#### Document passage
Hi Ralph,

I checked -cpus-per-proc in openmpi-1.7.4a1r29646.
It works well as I want to do, which can adjust nprocs
of each nodes dividing by number of threads.

I think my problem is solved so far using -cpus-per-proc,
thank you very mush.

Regarding oversbuscribed problem, I checked NPROCS was really 8
by outputing the number.

echo mpirun -machinefile pbs_hosts -np $NPROCS -report-bindings -bind-to
core Myprog
mpirun -machinefile pbs_hosts -np $NPROCS -report-bindings -bind-to core

mpirun -machinefile pbs_hosts -np 8 -report-bindings -bind-to core Myprog
All nodes which are allocated for this job are already filled.

By the way, how did you verify the problem.
It looks like for me that you run the job directly from cmd line.

[rhc@bend001 svn-trunk]$ mpirun -n 3 --bind-to core --cpus-per-proc 4
--report-bindings -hostfile hosts hostname

In my environment, such a direct run without Torque script also works fine.
Anyway, as I already told you, my problem itself was solved. So I think the
priority to check is very low.

#### Word and element location data
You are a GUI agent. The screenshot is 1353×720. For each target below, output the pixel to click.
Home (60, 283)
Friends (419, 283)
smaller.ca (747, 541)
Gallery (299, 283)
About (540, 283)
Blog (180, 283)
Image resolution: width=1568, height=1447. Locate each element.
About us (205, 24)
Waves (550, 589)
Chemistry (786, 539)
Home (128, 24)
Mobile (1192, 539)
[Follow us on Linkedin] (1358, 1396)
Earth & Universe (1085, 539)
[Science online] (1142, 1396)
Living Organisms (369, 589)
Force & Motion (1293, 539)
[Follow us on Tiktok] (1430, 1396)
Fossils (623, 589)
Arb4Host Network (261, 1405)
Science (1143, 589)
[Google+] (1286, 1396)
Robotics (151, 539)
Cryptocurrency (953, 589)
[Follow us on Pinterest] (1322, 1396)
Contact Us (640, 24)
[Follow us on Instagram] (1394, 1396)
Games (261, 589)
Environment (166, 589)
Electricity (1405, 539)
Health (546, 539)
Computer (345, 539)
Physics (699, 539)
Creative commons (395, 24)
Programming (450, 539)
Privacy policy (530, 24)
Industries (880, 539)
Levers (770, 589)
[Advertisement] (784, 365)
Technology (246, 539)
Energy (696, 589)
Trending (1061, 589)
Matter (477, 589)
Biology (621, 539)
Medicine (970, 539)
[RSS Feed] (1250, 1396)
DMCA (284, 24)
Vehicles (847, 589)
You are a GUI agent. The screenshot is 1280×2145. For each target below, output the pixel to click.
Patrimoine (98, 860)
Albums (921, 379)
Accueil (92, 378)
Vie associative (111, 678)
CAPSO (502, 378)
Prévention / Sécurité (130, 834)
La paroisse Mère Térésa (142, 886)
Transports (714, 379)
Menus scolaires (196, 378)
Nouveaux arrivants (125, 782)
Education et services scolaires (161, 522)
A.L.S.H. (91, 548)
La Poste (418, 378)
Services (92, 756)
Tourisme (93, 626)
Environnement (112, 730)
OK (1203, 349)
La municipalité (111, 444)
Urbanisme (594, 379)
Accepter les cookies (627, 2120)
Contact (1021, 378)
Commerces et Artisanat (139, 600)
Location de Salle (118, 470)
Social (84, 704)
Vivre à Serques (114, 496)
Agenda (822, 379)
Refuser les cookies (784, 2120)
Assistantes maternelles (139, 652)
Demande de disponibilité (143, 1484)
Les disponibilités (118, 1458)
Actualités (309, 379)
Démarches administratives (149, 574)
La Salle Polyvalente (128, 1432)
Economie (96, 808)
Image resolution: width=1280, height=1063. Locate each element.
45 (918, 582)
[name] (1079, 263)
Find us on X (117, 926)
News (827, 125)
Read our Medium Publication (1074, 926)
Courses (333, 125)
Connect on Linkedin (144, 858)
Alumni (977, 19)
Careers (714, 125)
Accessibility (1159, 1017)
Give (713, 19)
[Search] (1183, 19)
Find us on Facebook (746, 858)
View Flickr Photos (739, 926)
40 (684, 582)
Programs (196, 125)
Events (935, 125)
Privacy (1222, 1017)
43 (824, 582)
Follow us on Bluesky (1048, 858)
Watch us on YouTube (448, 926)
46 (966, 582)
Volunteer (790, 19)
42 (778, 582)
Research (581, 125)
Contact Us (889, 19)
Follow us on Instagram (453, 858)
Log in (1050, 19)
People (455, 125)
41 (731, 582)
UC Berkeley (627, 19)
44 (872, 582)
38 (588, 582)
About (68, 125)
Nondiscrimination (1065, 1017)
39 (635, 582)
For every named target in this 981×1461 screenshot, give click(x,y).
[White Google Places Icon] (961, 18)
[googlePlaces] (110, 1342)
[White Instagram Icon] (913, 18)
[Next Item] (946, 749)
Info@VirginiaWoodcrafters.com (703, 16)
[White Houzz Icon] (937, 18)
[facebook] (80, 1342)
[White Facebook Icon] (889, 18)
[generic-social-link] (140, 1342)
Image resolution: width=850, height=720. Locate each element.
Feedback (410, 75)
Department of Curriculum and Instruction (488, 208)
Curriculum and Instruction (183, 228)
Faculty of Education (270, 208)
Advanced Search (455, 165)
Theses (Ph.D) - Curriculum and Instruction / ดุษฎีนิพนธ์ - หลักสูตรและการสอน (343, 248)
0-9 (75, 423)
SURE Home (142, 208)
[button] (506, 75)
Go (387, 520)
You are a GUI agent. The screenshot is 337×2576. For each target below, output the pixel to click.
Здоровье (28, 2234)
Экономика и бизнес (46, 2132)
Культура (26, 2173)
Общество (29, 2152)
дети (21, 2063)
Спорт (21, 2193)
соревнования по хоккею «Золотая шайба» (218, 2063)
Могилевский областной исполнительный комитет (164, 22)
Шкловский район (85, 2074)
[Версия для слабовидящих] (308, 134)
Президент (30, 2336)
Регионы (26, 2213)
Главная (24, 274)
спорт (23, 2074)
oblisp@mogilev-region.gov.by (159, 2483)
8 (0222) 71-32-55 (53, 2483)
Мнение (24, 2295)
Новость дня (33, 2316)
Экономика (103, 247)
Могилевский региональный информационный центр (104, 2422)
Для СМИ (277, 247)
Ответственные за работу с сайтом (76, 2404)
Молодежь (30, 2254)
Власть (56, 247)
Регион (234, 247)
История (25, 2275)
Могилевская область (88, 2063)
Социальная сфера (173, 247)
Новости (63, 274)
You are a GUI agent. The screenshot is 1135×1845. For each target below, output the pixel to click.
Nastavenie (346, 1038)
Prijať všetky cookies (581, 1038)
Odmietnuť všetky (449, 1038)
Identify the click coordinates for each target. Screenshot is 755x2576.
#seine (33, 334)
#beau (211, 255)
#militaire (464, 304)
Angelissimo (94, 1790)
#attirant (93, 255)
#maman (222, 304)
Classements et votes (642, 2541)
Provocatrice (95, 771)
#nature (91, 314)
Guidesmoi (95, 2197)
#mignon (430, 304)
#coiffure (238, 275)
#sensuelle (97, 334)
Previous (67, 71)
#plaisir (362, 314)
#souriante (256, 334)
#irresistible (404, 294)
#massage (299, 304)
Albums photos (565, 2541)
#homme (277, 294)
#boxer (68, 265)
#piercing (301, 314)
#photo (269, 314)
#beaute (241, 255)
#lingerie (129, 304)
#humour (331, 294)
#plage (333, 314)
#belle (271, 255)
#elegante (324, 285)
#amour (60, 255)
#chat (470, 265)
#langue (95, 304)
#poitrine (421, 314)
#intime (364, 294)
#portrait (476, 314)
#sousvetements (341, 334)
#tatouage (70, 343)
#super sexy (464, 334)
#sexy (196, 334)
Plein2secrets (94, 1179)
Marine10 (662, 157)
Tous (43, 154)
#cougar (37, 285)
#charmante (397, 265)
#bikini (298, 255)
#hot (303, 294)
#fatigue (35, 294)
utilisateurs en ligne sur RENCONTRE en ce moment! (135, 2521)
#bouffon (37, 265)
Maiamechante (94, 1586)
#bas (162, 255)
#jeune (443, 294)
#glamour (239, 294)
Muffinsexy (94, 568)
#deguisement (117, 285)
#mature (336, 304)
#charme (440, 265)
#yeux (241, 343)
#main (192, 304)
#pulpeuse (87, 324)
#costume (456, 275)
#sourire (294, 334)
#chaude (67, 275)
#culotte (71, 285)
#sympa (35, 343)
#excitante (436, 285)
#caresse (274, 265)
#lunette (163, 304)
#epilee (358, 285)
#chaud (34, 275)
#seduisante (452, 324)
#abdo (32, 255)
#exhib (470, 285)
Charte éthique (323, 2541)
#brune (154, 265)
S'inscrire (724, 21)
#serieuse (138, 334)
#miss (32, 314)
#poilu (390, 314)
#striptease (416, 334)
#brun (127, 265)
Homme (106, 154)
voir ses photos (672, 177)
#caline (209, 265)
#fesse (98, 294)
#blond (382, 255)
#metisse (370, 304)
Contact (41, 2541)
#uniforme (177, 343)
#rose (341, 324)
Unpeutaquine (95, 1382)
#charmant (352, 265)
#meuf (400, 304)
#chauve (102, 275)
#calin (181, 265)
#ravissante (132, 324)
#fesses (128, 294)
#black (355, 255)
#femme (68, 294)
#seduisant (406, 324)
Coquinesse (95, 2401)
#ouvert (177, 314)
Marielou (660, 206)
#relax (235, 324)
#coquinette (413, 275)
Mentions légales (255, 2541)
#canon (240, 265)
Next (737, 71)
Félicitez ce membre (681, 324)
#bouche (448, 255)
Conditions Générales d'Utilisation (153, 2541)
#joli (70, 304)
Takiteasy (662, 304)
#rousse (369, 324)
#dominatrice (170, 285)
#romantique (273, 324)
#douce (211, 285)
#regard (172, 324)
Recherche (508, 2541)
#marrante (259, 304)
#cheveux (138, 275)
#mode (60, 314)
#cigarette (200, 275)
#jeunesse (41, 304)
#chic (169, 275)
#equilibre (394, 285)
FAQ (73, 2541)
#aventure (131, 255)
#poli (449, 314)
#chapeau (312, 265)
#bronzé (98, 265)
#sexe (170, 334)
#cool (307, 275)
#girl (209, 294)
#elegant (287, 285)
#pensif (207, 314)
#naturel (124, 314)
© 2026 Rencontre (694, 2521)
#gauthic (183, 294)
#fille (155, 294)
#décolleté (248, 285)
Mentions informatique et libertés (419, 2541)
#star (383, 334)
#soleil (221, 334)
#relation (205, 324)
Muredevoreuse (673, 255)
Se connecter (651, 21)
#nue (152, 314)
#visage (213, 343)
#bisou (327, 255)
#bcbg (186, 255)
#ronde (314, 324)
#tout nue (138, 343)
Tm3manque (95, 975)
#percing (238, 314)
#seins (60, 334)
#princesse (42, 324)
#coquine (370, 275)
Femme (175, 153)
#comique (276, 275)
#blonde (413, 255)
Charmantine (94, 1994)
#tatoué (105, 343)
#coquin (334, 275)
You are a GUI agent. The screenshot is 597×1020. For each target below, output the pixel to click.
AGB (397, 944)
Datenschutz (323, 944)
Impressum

#### Given request A
In the Open MPI message, which option does the writer say solved their problem?
#### Given request B
Translate this sentence from the Open MPI message into Spanish: "In my environment, such a direct run without Torque script also works fine."
#### Given request C
Continue the Open MPI message after its final sentence.

#### Exercise result A
The -cpus-per-proc option solved it.

#### Exercise result B
En mi entorno, una ejecución directa de ese tipo sin script de Torque también funciona bien.

#### Exercise result C
> FWIW: I verified that this works fine under a slurm allocation of 2
nodes, each with 12 slots. I filled the node without getting an
"oversbuscribed" error message
> [rhc@bend001 svn-trunk]$ mpirun -n 3 --bind-to core --cpus-per-proc 4
--report-bindings -hostfile hosts hostname
> [bend001:24318] MCW rank 0 bound to socket 0[core 0[hwt 0-1]], socket 0
[core 1[hwt 0-1]], socket 0[core 2[hwt 0-1]], socket 0[core 3[hwt 0-1]]:
> [bend001:24318] MCW rank 1 bound to socket 0[core 4[hwt 0-1]], socket 0
[core 5[hwt 0-1]], socket 1[core 6[hwt 0-1]], socket 1[core 7[hwt 0-1]]:
> [bend001:24318] MCW rank 2 bound to socket 1[core 8[hwt 0-1]], socket 1
[core 9[hwt 0-1]], socket 1[core 10[hwt 0-1]], socket 1[core 11[hwt 0-1]]:
> bend001
> bend001
> bend001
> where
> [rhc@bend001 svn-trunk]$ cat hosts
> bend001 slots=12
> The only way I get the "out of resources" error is if I ask for more
processes than I have slots - i.e., I give it the hosts file as shown, but
ask for 13 or more processes.
> BTW: note one important issue with cpus-per-proc, as shown above. Because
I specified 4 cpus/proc, and my sockets each have 6 cpus, one of my procs
wound up being split across the two sockets (2
> cores on each). That's about the worst situation you can have.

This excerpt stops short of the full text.